新種の微小巻貝6種を発見―前期白亜紀の化石から:千葉県立中央博物館/国立科学博物館ほか
(2022年1月7日発表)
今回発見された新種の巻貝6種類のうち3種類
左: Pseudomelania yamadai (シュードメラニア・ヤマダイ)、中央: Choshipleura striata(チョウシプレウラ・ストリアータ) 、右: Stuoraxis kasei (ステュオラクシス・カセイ)。
©千葉県立中央博物館
千葉県立中央博物館と(独)国立科学博物館、富山大学は1月7日、千葉県銚子の海岸付近の地層「銚子層群君ヶ浜層」から採取された大きさ1㎝にも満たない微小な巻貝化石から6種類の新種を発見したと発表した。約1億2,500万年前の前期白亜紀に生息していた巻貝が複数見つかったことで、これまで見過ごされがちだった白亜紀の微小な巻貝の多様性に新たな光が当たりそうだ。

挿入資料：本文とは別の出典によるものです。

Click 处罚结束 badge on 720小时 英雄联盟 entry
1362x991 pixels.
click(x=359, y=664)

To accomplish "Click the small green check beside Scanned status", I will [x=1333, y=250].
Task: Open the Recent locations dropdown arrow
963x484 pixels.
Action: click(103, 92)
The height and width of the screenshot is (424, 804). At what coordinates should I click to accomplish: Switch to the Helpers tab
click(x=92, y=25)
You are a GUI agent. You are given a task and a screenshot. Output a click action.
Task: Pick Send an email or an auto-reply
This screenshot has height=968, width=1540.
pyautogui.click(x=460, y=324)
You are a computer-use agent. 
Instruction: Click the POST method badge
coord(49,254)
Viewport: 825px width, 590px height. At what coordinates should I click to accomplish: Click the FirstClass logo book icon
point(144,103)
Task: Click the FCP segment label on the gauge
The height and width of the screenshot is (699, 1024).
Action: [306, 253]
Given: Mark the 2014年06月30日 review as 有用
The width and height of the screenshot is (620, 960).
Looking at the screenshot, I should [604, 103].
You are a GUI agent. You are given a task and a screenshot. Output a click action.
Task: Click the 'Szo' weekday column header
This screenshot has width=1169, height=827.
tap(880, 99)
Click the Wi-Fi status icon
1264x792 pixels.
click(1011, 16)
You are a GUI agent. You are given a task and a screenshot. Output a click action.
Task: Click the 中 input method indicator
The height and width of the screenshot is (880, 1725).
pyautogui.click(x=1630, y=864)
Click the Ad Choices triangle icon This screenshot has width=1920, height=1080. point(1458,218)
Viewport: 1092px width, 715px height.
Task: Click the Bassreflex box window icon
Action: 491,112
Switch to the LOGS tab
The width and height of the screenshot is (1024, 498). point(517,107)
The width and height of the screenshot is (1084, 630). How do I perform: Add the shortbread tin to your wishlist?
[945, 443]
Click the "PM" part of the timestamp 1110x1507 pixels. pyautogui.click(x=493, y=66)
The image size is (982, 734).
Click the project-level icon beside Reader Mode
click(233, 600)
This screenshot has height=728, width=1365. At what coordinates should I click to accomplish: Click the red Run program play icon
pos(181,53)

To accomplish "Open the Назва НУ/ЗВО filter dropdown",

新種の微小巻貝は、銚子市在住の山田勝彦さんが1998年に採取、2000年に千葉県立中央博物館に寄贈した貝化石を含む岩石の中から見つかった。この中にこれまで見つかっていなかった微小巻貝が12種類含まれていたが、今回はこのうち6種を新種と認定し論文に記載した。新種発見は銚子層群の巻貝化石としては42年ぶりだが、今回のような小さな巻貝についての報告は初めてという。
銚子層群で見つかった巻貝化石は、すでに見つかっていたものを含めると全部で24種類。このうち新種は、今回の6種が加わって全部で16種になった。また、今回見つかった微小種の中には、白亜紀より1億年以上前の三畳紀(さんじょうき)の地層からしか発見されていなかった巻貝なども含まれており、巻貝類の進化史に新たな知識を加えるものになるという。
研究グループは「ある分類群の種の多様性を明らかにするためには、微小種の存在にも目を向ける必要がある」とみており、今回の発見で巻貝群集の多様性に新たな光が当たると期待している。また、新種の巻貝が博物館に保管されていた岩石から発見された点について、「博物館等の研究施設における自然誌研究や保管機能の重要性を改めて示すものだ」と話している。